«Un hommage au goût de la fierté»

Ahmed Badry est l’un des fondateurs de l’Institut Supérieur des Arts Dramatiques et de l’Animation Culturelle. Le FIESAD lui a rendu hommage lors de sa deuxième édition. Un homme qui a tant donné au théâtre marocain en tant que critique de théâtre, universitaire et professeur.

Al Bayane : Que représente cet hommage pour vous ?

Ahmed Badry : La première chose que je retiens, c’est la tradition. C’est-à-dire la tradition qui doit caractériser toute action culturelle. Nous sommes des générations qui se renouvèlent. Il y aura forcément, si les traditions sont respectées, l’enrichissement et la sédimentation de tous les acquis sur le plan intellectuel, et c’est ce que j’ai beaucoup apprécié. Evidemment, personnellement, j’étais très touché par cette relation qui demeure depuis 30 ans maintenant. J’ai quitté l’Institut en 1992, mais je continue toujours à avoir les mêmes contacts, les mêmes rapports enrichissants avec aussi bien les étudiants que j’avais que ceux qui sont venus par la suite. C’est donc l’aspect qui m’a le plus touché, en plus des témoignages de ceux qui ont fait le déplacement de France ou d’Allemagne parmi les lauréats. Je ne peux naturellement qu’en tirer une sorte de fierté.

Vous étiez président aussi du comité du jury. Quel bilan faites-vous des spectacles et la qualité des troupes qui ont pris part à cette 2ème édition?

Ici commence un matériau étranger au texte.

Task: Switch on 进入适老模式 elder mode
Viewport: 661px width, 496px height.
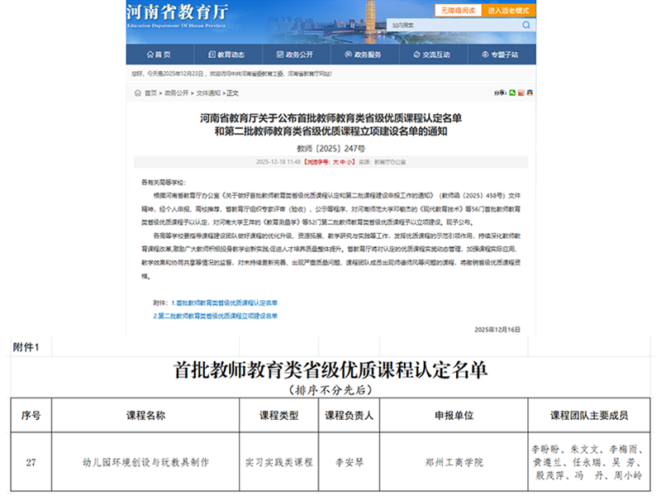Action: point(509,10)
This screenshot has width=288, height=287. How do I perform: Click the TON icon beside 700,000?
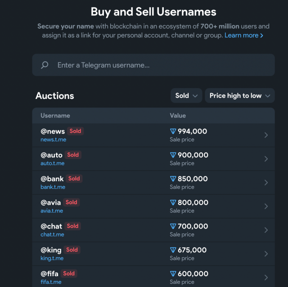click(x=173, y=226)
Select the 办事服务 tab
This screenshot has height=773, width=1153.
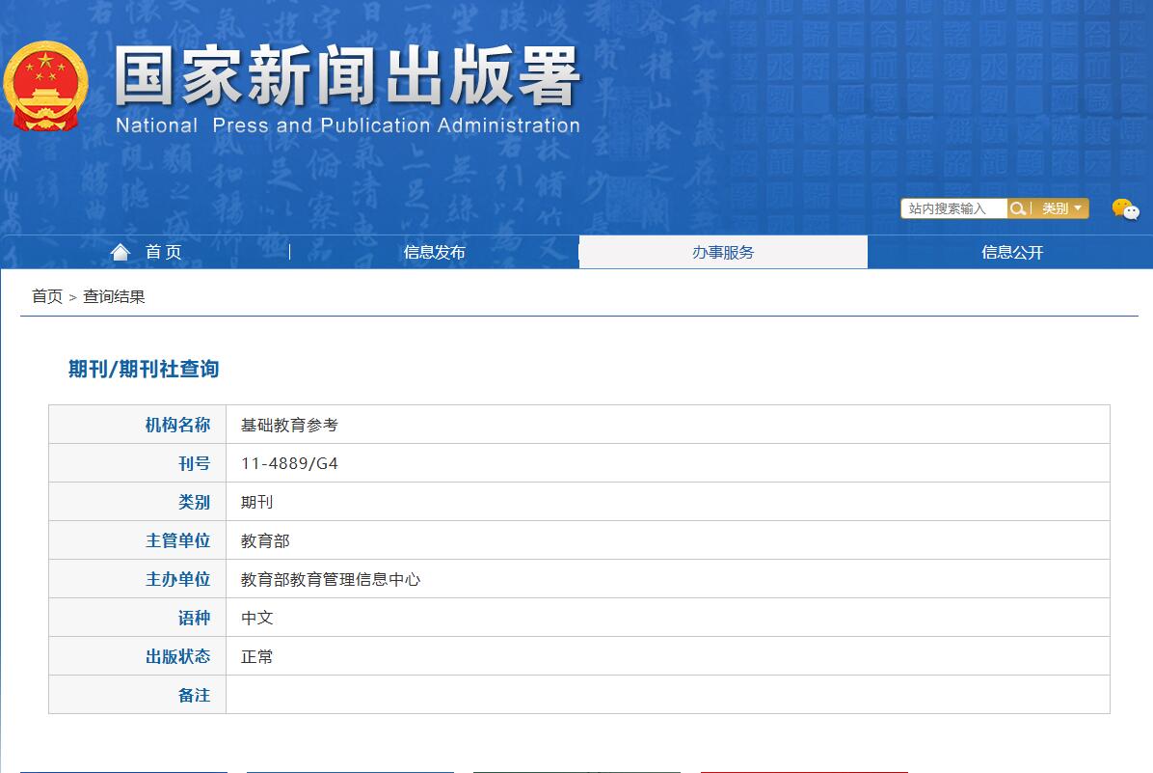click(x=722, y=251)
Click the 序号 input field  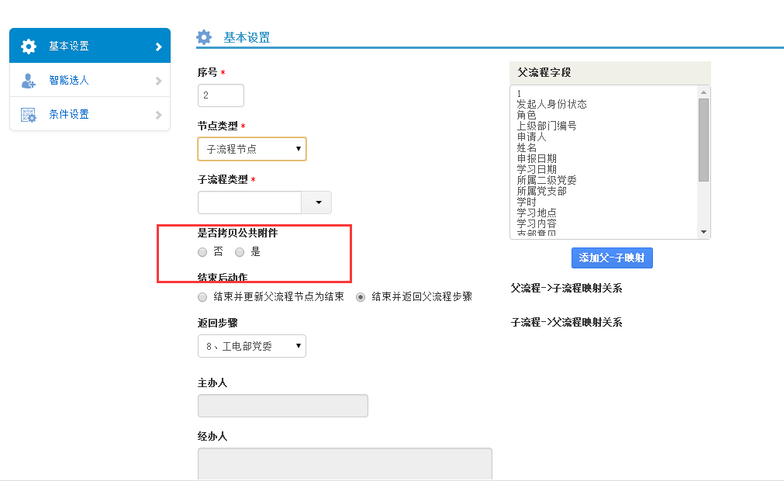point(221,95)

La chose qui saute en premier aux yeux, c’est qu’il y avait une très grande diversité des styles : partant du style classique à des styles qui vont dans l’avant-garde. La recherche des styles qui s’inscrivent dans des cultures différentes comme l’œuvre des polonais où il y a un travail qui s’inscrit dans la tradition esthétique théâtrale de la Pologne avec des marques particulières. Et quand on passe de ce travail à celui effectué par les allemands, à titre d’exemple, on découvre tout à fait autre chose. Même son de cloche lorsqu’on change de cap, vers les mexicains ou autres. Donc la chose retenir de cette diversité culturelle, c’est la nécessité de la confrontation de ces différents styles, confrontation dans le sens d’un enrichissement.

J’espère que ce festival se développera davantage et aura un bel essor. Nous portons en nous des initiatives pareilles parce qu’il ne suffit pas de produire ou de diffuser le théâtre, il faut aussi l’inscrire dans une tradition, le renforcer et surtout, le partager avec le public.

Quid du théâtre marocain ? En d’autres termes, comment voyez-vous l’avenir du théâtre marocain, notamment avec cette nouvelle vague de jeunes s’inscrivant dans la recherche de nouvelles pratiques théâtrales et tendances esthétiques?

Il y a d’abord une chose que tout le monde observe : c’est que nous avons effectivement une génération développant des styles variés. On peut compter sur au moins 7 à 8 groupes qui ont des tendances et qui commencent à avoir un style et à constituer une voix, voire des voix. Je pense que le problème maintenant c’est que nous avons des créateurs et qu’il faudrait que les structures et le financement suivent parce que nous avons un bon nombre de créateurs ; des gens qui peuvent aller très loin avec ce qu’ils ont entre les mains. Pour ce faire, cela nécessite d’abord des structures sûres, des troupes régionales réelles et un cadre pour une troupe nationale et la préparation du public et sa formation à travers les écoles et les universités. Le théâtre c’est quelque chose d’essentiel. Car ce n’est pas seulement un spectacle, mais une affaire de formation, de dialogue, de rencontres entre humains. Toutefois, nous commençons à avoir un problème, celui de la formation du public que, malheureusement, la télévision déforme.